Exercise goal:
Put the data into a numbered list, starting with the line containing "Delete the Form of support row" and going on through the line containing "tap(1373, 387)", both included. Leave out any blank lines and include no other data.

Input records:
[Begin]

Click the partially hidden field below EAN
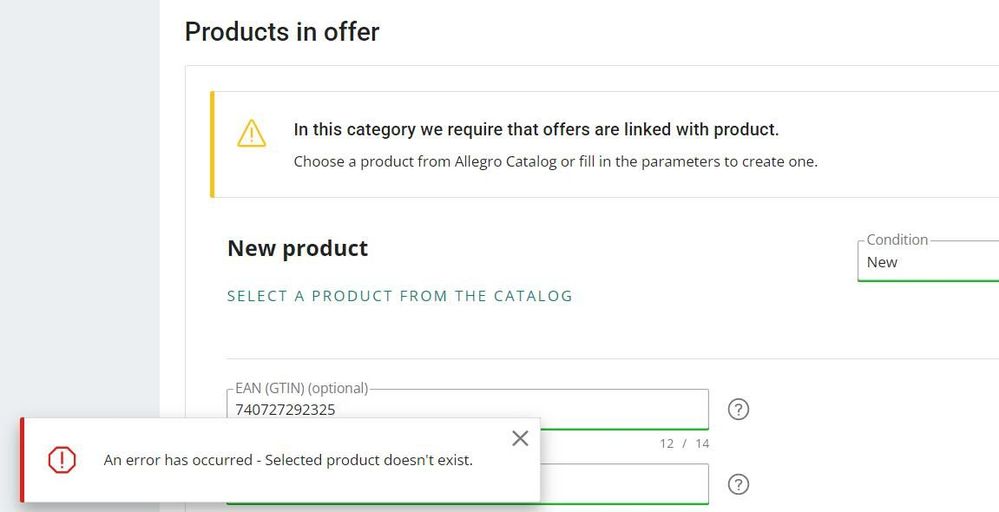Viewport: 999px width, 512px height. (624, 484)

[End]
[Begin]

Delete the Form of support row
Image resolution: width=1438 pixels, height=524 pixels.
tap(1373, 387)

[End]

Answer to this task:
1. Delete the Form of support row
2. Image resolution: width=1438 pixels, height=524 pixels.
3. tap(1373, 387)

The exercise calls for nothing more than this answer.